Despite the regulatory tightening, the digital asset fund market is expanding rapidly. Thirty-two digital asset ETFs have launched in 2025 so far, on track to surpass last year’s total launch of 33 funds.

There are 113 digital ETFs that together hold $179.7bn in AUM and pulled in $41bn in the past year.

The SEC is also actively reviewing Ethereum staking ETF proposals, with decisions expected as early as October. Approval of these products could pave the way for broader acceptance of staking-based crypto funds.

The SEC voted July 29 to normalize crypto investment products even further by approving in-kind creations and redemptions for ETPs

“This is a very crypto-friendly administration,” said Hunt. “The combination of regulatory clarity, a new tone from the SEC, and congressional momentum around stablecoin and digital asset legislation sets the stage for a broader product rollout.”

Congress is also taking steps to advance beyond the SEC’s view of allowable crypto investment products.

Republicans in the House of Representatives are moving forward on two major pieces of legislation: the GENIUS Act, a stablecoin oversight bill that has already passed the Senate and is poised to become the first standalone crypto law in US history, and the CLARITY Act, a more ambitious measure to define market structure across the digital asset ecosystem.

The CLARITY Act would establish when a digital asset qualifies as a security under the SEC’s purview versus when it’s a commodity to be overseen by the CFTC.

Potential for conflict

Both bills have wide support in both the House and Senate, but Senate Democrats continue to question the ethics of pro-crypto legislation amid rising concerns about how Donald Trump and members of his family may benefit from businesses they’ve launched in the growing crypto industry.

Asset managers, meanwhile, will continue to look for opportunities amidst the rapid, large-scale changes in what constitutes a “legitimate” crypto investment, even if they anticipate tough questions fund directors about the ethics, performance and risk involved.

“We’re going to see more advisers exploring what’s possible,” McPhillips said, noting that if crypto products continue to gain traction, fund boards will need to be prepared. “This is a space where governance practices may need to adapt quickly, but the board’s fundamental oversight responsibilities remain the same.”

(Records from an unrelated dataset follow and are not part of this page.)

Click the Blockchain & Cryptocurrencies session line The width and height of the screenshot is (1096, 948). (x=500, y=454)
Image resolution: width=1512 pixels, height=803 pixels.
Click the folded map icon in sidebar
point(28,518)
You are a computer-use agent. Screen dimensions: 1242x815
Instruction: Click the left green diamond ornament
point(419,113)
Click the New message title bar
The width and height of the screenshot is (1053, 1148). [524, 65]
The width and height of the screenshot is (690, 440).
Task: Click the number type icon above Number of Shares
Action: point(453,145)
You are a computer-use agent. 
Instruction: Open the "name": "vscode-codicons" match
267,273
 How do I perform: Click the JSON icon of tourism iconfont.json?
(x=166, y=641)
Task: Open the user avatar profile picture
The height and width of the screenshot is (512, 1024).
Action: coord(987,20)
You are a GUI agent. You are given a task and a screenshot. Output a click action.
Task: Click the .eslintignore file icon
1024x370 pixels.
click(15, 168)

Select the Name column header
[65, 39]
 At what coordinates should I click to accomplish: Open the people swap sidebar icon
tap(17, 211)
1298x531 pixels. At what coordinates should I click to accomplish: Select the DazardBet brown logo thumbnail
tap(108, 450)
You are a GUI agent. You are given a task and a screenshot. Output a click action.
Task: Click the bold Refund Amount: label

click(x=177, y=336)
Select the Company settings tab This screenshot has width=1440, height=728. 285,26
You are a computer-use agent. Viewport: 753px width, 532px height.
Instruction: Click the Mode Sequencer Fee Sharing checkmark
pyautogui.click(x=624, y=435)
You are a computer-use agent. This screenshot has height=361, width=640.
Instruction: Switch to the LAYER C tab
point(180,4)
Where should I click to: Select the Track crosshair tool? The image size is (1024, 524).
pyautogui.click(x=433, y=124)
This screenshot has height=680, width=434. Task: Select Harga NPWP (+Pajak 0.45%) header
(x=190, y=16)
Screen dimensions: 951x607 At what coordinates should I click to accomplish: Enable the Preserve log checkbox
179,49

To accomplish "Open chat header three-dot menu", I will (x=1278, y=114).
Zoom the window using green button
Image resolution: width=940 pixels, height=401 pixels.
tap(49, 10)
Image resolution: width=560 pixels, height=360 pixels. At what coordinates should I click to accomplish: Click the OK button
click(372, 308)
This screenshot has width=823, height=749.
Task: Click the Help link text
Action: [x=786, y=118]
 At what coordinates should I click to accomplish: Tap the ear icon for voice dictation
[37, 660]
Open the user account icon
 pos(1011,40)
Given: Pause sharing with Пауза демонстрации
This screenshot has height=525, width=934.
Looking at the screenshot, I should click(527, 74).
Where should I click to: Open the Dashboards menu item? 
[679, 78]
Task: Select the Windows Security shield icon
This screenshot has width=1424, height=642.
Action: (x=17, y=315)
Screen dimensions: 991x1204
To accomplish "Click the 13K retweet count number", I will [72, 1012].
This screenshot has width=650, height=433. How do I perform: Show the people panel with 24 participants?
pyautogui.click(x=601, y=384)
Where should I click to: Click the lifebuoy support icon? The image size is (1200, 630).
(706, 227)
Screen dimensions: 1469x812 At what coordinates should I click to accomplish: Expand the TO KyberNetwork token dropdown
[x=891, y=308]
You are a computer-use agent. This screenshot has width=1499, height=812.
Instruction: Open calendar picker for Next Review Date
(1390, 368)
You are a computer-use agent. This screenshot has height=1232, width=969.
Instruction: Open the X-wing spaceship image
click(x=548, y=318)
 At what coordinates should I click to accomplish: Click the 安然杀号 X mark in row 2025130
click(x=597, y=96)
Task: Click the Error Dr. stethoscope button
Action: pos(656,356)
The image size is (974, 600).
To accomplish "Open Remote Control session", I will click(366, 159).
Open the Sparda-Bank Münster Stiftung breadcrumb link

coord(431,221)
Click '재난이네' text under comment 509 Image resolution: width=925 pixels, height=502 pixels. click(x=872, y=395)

New and mysterious or not, however, crypto-related strategies can still fit within traditional oversight structures, according to Matt Kaufman, CIO at Calamos Investments.

“These products gave you Bitcoin exposure, but inside a regulated framework,” Kaufman said. Calamos’ Bitcoin-linked ETF products are registered under the 40 Act and are overseen by a dedicated fund board, just like its other strategies.

“We built them very similar to how we built our other protected ETF products,” he said.

There are also ways to insulate regulated-fund investors from some of the volatility and risk of crypto investments, as Calamos did by working with the CBOE to design index-tracking Bitcoin ETPs and list options on that index.

That allowed the company to deliver “protected Bitcoin exposure, but not have to hold Bitcoin directly,” Kaufman said.

Even before the SEC’s most recent guidance, Calamos approached crypto exposure with the same internal governance playbook used across its product suite.

“We take all of our funds through our fund board,” Kaufman said. “We outline every group or category that would impact or touch the ETF, accounting, tax, capital markets, trading, liquidity, sales, marketing, and we give the board an overview of whether it’s a low, medium, or high level of activity.”

 “The SEC wants these products to be accessible, but they still want safety,” he said.